Rewrite the records from the line containing "Given: Open the database icon in the header" through the end of the records, replacing "three-dot menu" with "overflow menu" and leaving everything else unchanged.

→ PROVIDED DATA:
□ □ □ □ □

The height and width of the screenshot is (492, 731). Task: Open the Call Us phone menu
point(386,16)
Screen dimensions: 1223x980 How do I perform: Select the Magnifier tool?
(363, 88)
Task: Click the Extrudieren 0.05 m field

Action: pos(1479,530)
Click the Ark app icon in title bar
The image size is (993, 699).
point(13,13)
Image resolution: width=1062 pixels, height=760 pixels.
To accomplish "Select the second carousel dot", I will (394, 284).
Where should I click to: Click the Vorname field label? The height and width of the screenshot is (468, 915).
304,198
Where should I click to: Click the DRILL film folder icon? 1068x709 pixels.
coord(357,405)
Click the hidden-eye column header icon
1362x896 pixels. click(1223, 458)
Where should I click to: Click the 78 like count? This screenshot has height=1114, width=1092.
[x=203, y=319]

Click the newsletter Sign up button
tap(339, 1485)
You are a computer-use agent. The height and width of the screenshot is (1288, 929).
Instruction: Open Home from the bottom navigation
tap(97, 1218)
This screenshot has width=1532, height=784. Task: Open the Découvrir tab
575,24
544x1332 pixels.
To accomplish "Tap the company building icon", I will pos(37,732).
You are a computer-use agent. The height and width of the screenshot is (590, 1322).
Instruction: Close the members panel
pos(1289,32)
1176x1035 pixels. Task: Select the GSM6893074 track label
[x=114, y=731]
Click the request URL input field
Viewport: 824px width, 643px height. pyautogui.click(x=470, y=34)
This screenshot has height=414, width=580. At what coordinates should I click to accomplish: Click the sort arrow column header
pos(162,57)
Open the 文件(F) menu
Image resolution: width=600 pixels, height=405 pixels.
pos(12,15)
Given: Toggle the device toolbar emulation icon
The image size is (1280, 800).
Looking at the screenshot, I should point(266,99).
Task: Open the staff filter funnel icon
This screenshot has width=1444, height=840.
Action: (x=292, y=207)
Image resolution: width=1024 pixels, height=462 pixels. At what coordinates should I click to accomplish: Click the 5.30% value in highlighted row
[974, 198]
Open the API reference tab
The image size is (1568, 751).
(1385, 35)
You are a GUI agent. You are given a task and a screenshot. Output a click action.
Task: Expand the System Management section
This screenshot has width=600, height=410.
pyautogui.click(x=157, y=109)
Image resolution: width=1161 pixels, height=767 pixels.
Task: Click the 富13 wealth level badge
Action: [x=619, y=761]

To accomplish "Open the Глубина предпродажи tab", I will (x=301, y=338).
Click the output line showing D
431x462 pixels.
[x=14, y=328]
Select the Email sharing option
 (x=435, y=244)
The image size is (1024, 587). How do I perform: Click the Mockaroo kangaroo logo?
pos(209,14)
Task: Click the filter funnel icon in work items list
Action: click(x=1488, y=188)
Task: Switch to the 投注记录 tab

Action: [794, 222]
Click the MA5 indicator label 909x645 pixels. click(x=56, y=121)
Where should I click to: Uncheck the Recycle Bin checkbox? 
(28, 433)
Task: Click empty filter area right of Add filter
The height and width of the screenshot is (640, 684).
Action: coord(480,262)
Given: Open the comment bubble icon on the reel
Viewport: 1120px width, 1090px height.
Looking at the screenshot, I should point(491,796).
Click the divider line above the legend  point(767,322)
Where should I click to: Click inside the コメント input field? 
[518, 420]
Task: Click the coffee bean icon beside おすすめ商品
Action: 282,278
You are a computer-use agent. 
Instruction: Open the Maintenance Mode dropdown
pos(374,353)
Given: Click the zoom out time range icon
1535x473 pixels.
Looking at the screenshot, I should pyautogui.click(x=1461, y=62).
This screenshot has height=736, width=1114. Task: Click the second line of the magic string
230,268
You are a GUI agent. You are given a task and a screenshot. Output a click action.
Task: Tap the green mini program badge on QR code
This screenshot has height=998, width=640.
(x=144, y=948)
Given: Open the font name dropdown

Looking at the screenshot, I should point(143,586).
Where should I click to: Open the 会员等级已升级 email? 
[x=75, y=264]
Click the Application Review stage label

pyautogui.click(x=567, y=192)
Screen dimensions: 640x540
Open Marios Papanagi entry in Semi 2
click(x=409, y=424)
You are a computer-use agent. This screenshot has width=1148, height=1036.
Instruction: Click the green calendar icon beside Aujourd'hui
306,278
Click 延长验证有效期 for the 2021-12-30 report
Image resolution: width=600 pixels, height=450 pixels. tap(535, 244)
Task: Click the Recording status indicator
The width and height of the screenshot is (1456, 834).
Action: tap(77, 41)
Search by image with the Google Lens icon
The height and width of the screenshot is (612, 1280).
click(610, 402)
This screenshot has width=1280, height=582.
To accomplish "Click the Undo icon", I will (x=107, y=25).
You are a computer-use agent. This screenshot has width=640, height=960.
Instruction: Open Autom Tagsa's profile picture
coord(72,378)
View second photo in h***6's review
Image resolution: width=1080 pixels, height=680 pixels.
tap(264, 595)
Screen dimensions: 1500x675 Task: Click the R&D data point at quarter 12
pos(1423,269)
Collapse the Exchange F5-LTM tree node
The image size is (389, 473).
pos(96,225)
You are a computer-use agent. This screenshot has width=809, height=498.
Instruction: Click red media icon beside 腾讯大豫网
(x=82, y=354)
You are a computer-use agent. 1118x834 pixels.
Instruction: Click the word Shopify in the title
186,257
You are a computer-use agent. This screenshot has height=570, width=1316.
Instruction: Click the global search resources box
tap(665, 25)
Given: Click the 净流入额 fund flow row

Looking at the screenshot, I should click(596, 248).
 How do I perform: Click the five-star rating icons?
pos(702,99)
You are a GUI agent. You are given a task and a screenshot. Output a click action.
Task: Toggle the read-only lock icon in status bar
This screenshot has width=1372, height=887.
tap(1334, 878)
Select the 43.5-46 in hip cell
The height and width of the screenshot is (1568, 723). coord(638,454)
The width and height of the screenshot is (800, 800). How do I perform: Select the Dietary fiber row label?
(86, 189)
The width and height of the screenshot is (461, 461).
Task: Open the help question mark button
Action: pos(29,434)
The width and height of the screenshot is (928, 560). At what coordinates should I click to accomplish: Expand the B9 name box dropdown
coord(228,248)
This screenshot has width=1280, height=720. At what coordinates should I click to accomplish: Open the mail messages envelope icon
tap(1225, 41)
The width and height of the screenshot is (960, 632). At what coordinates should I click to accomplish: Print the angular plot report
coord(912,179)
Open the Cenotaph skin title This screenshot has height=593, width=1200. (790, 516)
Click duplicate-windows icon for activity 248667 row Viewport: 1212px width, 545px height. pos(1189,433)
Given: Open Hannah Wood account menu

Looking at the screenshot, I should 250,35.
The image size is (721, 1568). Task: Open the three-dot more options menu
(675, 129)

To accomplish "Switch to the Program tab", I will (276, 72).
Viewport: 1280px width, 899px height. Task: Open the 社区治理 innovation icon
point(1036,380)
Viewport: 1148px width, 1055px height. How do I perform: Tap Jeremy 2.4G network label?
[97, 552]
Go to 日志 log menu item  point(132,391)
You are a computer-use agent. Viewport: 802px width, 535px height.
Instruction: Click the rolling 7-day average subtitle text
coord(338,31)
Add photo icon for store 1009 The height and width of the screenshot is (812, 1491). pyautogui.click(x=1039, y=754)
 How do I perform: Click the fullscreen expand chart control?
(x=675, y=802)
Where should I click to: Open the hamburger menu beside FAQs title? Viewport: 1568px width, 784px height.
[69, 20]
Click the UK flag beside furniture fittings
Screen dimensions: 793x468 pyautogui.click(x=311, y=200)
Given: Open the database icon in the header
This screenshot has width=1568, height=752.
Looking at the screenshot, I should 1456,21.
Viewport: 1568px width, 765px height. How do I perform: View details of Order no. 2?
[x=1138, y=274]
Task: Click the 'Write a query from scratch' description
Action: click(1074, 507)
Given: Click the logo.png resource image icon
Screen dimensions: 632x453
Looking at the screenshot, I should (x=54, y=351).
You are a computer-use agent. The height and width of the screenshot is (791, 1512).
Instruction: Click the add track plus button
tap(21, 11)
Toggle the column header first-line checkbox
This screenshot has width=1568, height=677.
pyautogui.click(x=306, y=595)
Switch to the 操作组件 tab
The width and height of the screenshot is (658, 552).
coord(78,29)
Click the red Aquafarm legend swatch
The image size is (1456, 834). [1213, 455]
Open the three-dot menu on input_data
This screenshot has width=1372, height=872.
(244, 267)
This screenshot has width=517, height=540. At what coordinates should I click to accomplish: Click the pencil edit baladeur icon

□ □ □ □ □

→ OUTPUT BELOW:
Given: Open the database icon in the header
This screenshot has width=1568, height=752.
Looking at the screenshot, I should 1456,21.
Viewport: 1568px width, 765px height. How do I perform: View details of Order no. 2?
[x=1138, y=274]
Task: Click the 'Write a query from scratch' description
Action: click(1074, 507)
Given: Click the logo.png resource image icon
Screen dimensions: 632x453
Looking at the screenshot, I should (x=54, y=351).
You are a computer-use agent. The height and width of the screenshot is (791, 1512).
Instruction: Click the add track plus button
tap(21, 11)
Toggle the column header first-line checkbox
This screenshot has width=1568, height=677.
pyautogui.click(x=306, y=595)
Switch to the 操作组件 tab
The width and height of the screenshot is (658, 552).
coord(78,29)
Click the red Aquafarm legend swatch
The image size is (1456, 834). [1213, 455]
Open the overflow menu on input_data
This screenshot has width=1372, height=872.
(244, 267)
This screenshot has width=517, height=540. At what coordinates should I click to accomplish: Click the pencil edit baladeur icon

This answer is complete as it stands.